Arabia está vendiendo un cambio social, pero esto ya lo hemos visto otras veces: se dan pasos siempre medidos y no se profundiza. Se anuncia que las mujeres pueden conducir, pero se mantiene el régimen de tutela masculino y sigue habiendo presos por defender los derechos humanos. Yo defiendo mantener relaciones fluidas, francas, pero en las que los derechos humanos ocupen un lugar central. No pido que seamos maximalistas porque eso no conduce a nada positivo, pero sí que usemos nuestra influencia para ir logrando mejoras graduales para los árabes, y en especial para las mujeres.

Cambio radical. Usted (obviamente) es mujer: ¿qué reflexión le merece el movimiento #MeToo, o más bien, el auge del feminismo social y político?
Es una buena noticia, refleja un interés real por solucionar problemas que han permanecido ocultos. El caso Weinstein fue tan potente porque mostró la dimensión del iceberg, y no sólo la punta como se veía hasta entonces. Ahora bien, yo defiendo un feminismo liberal que busca la igualdad real de todos los individuos, sin venganzas ni ingeniería social. Quiero avanzar en reformas legales que garanticen la igualdad en el ámbito profesional, en la conciliación y en la protección de las mujeres, pero sin olvidar lo que ya hemos conseguido ni hacer discursos ideológicos que buscan más dividir que sumar.

Y, por último: ¿hay luz al final del túnel?

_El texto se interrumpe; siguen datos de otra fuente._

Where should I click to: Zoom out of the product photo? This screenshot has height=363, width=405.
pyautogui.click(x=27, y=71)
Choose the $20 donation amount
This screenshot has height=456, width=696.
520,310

Como liberal soy optimista por naturaleza. Es más, incluso discutiría que estemos en un túnel. Hay problemas y desafíos, qué duda cabe, pero también muchas oportunidades para seguir progresando. Me centro en contribuir, en la medida de mis posibilidades, a que la Unión Europea asuma el papel histórico que le corresponde en un tiempo en que Estados Unidos ha optado por un repliegue nacionalista. Creo que es el momento de Europa.